> [Work instruction]:
Beginning with the line that holds "Front Page (62, 87)" in the data below, give again every line through the one that holds "Privacy Policy (187, 1009)", exactly as written.

Stored data
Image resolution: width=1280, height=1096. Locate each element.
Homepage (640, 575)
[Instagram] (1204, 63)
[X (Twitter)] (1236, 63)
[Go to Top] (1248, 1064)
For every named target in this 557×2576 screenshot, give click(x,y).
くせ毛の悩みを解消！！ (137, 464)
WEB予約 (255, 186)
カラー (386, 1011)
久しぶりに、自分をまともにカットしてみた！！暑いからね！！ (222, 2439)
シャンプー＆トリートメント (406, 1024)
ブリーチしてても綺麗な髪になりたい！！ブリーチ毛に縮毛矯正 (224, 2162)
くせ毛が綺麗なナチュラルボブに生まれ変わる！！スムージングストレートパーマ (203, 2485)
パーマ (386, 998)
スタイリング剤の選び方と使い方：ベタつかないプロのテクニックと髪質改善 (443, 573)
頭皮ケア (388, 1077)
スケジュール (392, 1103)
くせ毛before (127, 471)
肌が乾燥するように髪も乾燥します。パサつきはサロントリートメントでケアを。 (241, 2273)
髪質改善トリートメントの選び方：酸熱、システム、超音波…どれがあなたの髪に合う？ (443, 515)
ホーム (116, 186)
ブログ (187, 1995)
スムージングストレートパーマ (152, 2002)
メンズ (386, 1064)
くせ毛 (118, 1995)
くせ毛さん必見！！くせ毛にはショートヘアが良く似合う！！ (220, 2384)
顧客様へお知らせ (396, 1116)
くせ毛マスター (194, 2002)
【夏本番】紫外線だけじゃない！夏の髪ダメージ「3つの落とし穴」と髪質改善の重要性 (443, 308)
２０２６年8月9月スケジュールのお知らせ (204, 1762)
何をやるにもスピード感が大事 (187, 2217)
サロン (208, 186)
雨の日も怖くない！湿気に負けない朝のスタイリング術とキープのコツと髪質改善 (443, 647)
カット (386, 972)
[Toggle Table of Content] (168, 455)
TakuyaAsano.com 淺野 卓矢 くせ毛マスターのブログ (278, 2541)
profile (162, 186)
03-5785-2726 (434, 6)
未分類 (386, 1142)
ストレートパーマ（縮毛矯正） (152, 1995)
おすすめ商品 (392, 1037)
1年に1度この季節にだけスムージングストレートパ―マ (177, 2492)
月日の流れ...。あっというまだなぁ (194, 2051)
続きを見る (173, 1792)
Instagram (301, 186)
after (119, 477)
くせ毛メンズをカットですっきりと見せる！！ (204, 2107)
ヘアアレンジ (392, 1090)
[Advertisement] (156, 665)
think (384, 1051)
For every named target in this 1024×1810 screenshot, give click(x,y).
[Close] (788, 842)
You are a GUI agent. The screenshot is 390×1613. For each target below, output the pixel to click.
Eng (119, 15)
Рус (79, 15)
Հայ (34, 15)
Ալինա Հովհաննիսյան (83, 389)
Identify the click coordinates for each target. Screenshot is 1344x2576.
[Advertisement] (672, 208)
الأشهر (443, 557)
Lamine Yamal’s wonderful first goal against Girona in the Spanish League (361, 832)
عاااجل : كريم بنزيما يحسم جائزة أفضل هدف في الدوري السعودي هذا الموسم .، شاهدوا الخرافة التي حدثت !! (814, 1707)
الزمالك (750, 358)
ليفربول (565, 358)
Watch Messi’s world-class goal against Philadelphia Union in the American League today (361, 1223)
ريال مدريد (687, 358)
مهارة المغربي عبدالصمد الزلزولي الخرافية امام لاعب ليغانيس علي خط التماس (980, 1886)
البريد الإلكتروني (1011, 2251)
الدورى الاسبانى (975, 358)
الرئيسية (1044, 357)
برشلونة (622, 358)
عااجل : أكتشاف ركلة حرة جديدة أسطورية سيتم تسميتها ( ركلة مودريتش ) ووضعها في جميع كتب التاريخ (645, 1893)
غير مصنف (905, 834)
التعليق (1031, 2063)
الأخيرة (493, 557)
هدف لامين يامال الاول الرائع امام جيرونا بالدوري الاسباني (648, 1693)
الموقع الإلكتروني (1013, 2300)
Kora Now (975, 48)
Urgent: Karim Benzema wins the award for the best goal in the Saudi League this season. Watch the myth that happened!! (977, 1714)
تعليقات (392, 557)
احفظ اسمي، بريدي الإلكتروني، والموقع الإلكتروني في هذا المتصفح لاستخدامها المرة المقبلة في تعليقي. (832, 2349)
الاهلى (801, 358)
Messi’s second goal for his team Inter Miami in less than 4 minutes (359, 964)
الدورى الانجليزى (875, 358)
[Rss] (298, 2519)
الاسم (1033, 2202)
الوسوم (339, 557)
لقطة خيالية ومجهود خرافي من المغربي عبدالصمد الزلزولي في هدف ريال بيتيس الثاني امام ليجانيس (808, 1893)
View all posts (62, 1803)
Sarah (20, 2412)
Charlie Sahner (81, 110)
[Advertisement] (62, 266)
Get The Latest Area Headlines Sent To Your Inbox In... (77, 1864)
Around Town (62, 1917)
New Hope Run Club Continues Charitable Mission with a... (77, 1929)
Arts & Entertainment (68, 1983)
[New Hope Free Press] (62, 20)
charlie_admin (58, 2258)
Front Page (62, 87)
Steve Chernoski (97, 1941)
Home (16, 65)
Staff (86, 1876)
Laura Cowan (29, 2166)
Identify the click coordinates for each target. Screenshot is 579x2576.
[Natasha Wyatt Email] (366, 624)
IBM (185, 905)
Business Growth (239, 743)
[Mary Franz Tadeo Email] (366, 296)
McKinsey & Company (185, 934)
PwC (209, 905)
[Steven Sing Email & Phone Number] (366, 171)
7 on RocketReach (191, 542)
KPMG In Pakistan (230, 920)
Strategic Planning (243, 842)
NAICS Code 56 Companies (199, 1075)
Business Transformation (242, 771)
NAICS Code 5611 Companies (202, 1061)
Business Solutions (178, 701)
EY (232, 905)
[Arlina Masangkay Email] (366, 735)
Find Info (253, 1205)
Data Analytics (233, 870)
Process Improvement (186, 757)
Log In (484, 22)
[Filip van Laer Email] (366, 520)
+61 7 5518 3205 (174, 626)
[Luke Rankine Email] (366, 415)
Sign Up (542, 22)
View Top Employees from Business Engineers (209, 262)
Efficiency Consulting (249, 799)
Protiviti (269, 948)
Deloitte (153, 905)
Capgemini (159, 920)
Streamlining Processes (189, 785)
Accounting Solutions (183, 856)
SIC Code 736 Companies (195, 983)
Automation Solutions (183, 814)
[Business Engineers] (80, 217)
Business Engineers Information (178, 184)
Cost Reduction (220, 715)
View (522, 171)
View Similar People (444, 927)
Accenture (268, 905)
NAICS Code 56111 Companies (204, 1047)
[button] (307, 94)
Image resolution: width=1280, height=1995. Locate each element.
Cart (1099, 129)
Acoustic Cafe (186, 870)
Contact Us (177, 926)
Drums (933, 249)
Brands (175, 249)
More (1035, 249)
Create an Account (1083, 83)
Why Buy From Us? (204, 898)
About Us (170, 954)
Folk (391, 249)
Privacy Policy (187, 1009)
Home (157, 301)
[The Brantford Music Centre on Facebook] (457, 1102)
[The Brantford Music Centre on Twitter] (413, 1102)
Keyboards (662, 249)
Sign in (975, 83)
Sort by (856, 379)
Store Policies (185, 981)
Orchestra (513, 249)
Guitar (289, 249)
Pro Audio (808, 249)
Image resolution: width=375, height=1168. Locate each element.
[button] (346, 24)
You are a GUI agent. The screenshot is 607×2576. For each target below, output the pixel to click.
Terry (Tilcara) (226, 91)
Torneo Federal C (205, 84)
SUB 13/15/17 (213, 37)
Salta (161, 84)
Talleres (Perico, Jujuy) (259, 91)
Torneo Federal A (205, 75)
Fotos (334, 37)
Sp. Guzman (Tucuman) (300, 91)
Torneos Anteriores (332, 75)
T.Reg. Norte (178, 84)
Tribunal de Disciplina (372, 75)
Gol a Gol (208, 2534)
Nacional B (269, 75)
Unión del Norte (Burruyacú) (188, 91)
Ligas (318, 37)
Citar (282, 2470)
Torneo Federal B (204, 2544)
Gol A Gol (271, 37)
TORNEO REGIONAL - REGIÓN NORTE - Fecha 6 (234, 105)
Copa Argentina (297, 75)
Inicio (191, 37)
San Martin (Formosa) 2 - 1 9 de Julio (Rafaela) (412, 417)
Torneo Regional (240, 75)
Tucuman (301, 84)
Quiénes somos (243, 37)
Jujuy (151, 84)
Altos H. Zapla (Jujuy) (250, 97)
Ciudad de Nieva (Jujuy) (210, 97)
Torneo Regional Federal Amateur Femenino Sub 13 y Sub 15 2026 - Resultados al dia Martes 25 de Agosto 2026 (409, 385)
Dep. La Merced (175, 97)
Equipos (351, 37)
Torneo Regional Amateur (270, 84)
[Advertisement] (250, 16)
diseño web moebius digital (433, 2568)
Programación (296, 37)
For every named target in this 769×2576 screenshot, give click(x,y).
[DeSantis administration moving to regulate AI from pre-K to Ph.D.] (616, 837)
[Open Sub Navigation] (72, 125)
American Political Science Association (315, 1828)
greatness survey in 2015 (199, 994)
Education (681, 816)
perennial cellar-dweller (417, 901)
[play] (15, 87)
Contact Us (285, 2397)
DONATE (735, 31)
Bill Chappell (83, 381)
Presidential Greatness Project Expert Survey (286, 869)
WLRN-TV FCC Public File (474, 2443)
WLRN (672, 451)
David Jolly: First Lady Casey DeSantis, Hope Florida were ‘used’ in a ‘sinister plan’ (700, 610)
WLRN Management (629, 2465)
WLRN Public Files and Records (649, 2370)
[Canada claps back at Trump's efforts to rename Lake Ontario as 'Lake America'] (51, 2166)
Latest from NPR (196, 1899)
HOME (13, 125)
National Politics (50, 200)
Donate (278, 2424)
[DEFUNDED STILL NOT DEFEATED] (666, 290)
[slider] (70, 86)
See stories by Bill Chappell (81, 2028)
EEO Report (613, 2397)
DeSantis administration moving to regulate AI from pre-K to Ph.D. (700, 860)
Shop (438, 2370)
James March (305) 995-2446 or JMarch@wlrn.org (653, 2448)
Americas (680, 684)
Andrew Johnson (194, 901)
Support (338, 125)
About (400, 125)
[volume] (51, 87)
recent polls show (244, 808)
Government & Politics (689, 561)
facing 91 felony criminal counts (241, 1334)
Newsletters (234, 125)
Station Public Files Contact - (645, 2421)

> [Finished exercise]:
Front Page (62, 87)
Steve Chernoski (97, 1941)
Home (16, 65)
Staff (86, 1876)
Laura Cowan (29, 2166)
Identify the click coordinates for each target. Screenshot is 579x2576.
[Natasha Wyatt Email] (366, 624)
IBM (185, 905)
Business Growth (239, 743)
[Mary Franz Tadeo Email] (366, 296)
McKinsey & Company (185, 934)
PwC (209, 905)
[Steven Sing Email & Phone Number] (366, 171)
7 on RocketReach (191, 542)
KPMG In Pakistan (230, 920)
Strategic Planning (243, 842)
NAICS Code 56 Companies (199, 1075)
Business Transformation (242, 771)
NAICS Code 5611 Companies (202, 1061)
Business Solutions (178, 701)
EY (232, 905)
[Arlina Masangkay Email] (366, 735)
Find Info (253, 1205)
Data Analytics (233, 870)
Process Improvement (186, 757)
Log In (484, 22)
[Filip van Laer Email] (366, 520)
+61 7 5518 3205 (174, 626)
[Luke Rankine Email] (366, 415)
Sign Up (542, 22)
View Top Employees from Business Engineers (209, 262)
Efficiency Consulting (249, 799)
Protiviti (269, 948)
Deloitte (153, 905)
Capgemini (159, 920)
Streamlining Processes (189, 785)
Accounting Solutions (183, 856)
SIC Code 736 Companies (195, 983)
Automation Solutions (183, 814)
[Business Engineers] (80, 217)
Business Engineers Information (178, 184)
Cost Reduction (220, 715)
View (522, 171)
View Similar People (444, 927)
Accenture (268, 905)
NAICS Code 56111 Companies (204, 1047)
[button] (307, 94)
Image resolution: width=1280, height=1995. Locate each element.
Cart (1099, 129)
Acoustic Cafe (186, 870)
Contact Us (177, 926)
Drums (933, 249)
Brands (175, 249)
More (1035, 249)
Create an Account (1083, 83)
Why Buy From Us? (204, 898)
About Us (170, 954)
Folk (391, 249)
Privacy Policy (187, 1009)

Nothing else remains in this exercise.